Opinion
J-S04013-20 No. 443 EDA 2019
03-27-2020
NON-PRECEDENTIAL DECISION - SEE SUPERIOR COURT I.O.P. 65.37
Appeal from the Judgment of Sentence Entered October 19, 2018
In the Court of Common Pleas of Philadelphia County Criminal Division at No(s): CP-51-CR-0008019-2017, CP-51-CR-0008020-2017 BEFORE: BENDER, P.J.E., STABILE, J., and MURRAY, J. MEMORANDUM BY BENDER, P.J.E.:
Appellant, Kenneth Hoyle, appeals from the October 19, 2018 judgment of sentence of two consecutive terms of life incarceration, without the possibility of parole, imposed after a jury convicted him of two counts of first-degree murder and possessing an instrument of crime. After careful review, we are compelled to quash this appeal.
A detailed summary of the facts of Appellant's case is not necessary to our disposition. We only note that in the early morning hours of July 16, 2017, Appellant shot his neighbor, Robert DePaul, and DePaul's female companion, August Dempsey, after a verbal altercation. Appellant was arrested on July 17, 2017, and charged in two separate cases (pertaining to each victim) with the above-stated crimes. His cases were consolidated and, at the close of his jury trial on October 19, 2018, he was convicted of each offense with which he was charged. Appellant was sentenced that same day to the term of incarceration set forth supra. He filed a timely post-sentence motion, which was denied on February 6, 2019.

▶ [EXERCISE PROMPT]: Write out the full text of the court memorandum above, word for word.

▶ [INFORMATION SUPPLIED]:

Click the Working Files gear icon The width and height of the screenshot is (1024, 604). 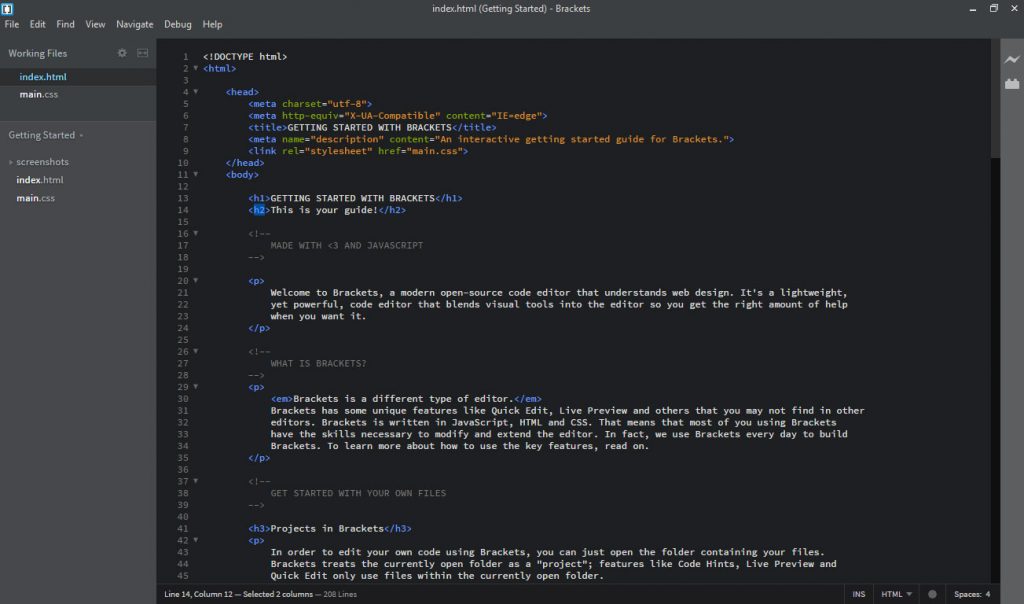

▶ [OUTPUT OF THE EXERCISE]:
Opinion
J-S04013-20 No. 443 EDA 2019
03-27-2020
NON-PRECEDENTIAL DECISION - SEE SUPERIOR COURT I.O.P. 65.37
Appeal from the Judgment of Sentence Entered October 19, 2018
In the Court of Common Pleas of Philadelphia County Criminal Division at No(s): CP-51-CR-0008019-2017, CP-51-CR-0008020-2017 BEFORE: BENDER, P.J.E., STABILE, J., and MURRAY, J. MEMORANDUM BY BENDER, P.J.E.:
Appellant, Kenneth Hoyle, appeals from the October 19, 2018 judgment of sentence of two consecutive terms of life incarceration, without the possibility of parole, imposed after a jury convicted him of two counts of first-degree murder and possessing an instrument of crime. After careful review, we are compelled to quash this appeal.
A detailed summary of the facts of Appellant's case is not necessary to our disposition. We only note that in the early morning hours of July 16, 2017, Appellant shot his neighbor, Robert DePaul, and DePaul's female companion, August Dempsey, after a verbal altercation. Appellant was arrested on July 17, 2017, and charged in two separate cases (pertaining to each victim) with the above-stated crimes. His cases were consolidated and, at the close of his jury trial on October 19, 2018, he was convicted of each offense with which he was charged. Appellant was sentenced that same day to the term of incarceration set forth supra. He filed a timely post-sentence motion, which was denied on February 6, 2019.